Task data below:

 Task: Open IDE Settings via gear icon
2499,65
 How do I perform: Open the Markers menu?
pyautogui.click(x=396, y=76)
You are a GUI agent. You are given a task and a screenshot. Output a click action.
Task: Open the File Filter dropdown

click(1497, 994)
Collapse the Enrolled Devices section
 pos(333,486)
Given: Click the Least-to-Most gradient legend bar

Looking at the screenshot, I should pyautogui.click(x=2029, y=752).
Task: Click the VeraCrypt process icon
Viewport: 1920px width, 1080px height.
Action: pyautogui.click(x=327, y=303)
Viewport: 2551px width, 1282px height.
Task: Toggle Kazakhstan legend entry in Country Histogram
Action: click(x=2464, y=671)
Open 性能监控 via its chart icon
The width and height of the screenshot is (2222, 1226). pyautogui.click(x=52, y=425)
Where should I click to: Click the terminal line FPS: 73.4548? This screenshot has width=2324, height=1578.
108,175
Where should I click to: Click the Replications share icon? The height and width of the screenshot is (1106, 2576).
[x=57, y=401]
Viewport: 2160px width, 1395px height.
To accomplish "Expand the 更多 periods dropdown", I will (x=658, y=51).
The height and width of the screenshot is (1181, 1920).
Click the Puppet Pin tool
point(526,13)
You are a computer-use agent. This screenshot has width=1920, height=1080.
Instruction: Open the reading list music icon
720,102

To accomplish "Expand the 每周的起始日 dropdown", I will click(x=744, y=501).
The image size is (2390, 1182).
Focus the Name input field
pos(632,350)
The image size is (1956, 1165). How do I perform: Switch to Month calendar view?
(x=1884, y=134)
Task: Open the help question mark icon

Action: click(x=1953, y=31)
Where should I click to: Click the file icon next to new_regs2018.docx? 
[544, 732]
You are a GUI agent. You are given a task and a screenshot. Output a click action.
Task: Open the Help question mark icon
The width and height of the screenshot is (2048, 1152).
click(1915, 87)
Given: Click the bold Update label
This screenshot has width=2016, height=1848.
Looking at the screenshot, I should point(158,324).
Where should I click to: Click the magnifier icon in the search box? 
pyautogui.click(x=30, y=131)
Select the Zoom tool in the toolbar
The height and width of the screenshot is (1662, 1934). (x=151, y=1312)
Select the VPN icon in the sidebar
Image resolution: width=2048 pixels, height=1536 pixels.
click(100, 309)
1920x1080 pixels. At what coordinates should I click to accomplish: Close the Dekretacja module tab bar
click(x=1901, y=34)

End of Task data.

Retype the records above without changing a single word.

 Task: Open IDE Settings via gear icon
2499,65
 How do I perform: Open the Markers menu?
pyautogui.click(x=396, y=76)
You are a GUI agent. You are given a task and a screenshot. Output a click action.
Task: Open the File Filter dropdown

click(1497, 994)
Collapse the Enrolled Devices section
 pos(333,486)
Given: Click the Least-to-Most gradient legend bar

Looking at the screenshot, I should pyautogui.click(x=2029, y=752).
Task: Click the VeraCrypt process icon
Viewport: 1920px width, 1080px height.
Action: pyautogui.click(x=327, y=303)
Viewport: 2551px width, 1282px height.
Task: Toggle Kazakhstan legend entry in Country Histogram
Action: click(x=2464, y=671)
Open 性能监控 via its chart icon
The width and height of the screenshot is (2222, 1226). pyautogui.click(x=52, y=425)
Where should I click to: Click the terminal line FPS: 73.4548? This screenshot has width=2324, height=1578.
108,175
Where should I click to: Click the Replications share icon? The height and width of the screenshot is (1106, 2576).
[x=57, y=401]
Viewport: 2160px width, 1395px height.
To accomplish "Expand the 更多 periods dropdown", I will (x=658, y=51).
The height and width of the screenshot is (1181, 1920).
Click the Puppet Pin tool
point(526,13)
You are a computer-use agent. This screenshot has width=1920, height=1080.
Instruction: Open the reading list music icon
720,102

To accomplish "Expand the 每周的起始日 dropdown", I will click(x=744, y=501).
The image size is (2390, 1182).
Focus the Name input field
pos(632,350)
The image size is (1956, 1165). How do I perform: Switch to Month calendar view?
(x=1884, y=134)
Task: Open the help question mark icon

Action: click(x=1953, y=31)
Where should I click to: Click the file icon next to new_regs2018.docx? 
[544, 732]
You are a GUI agent. You are given a task and a screenshot. Output a click action.
Task: Open the Help question mark icon
The width and height of the screenshot is (2048, 1152).
click(1915, 87)
Given: Click the bold Update label
This screenshot has width=2016, height=1848.
Looking at the screenshot, I should point(158,324).
Where should I click to: Click the magnifier icon in the search box? 
pyautogui.click(x=30, y=131)
Select the Zoom tool in the toolbar
The height and width of the screenshot is (1662, 1934). (x=151, y=1312)
Select the VPN icon in the sidebar
Image resolution: width=2048 pixels, height=1536 pixels.
click(100, 309)
1920x1080 pixels. At what coordinates should I click to accomplish: Close the Dekretacja module tab bar
click(x=1901, y=34)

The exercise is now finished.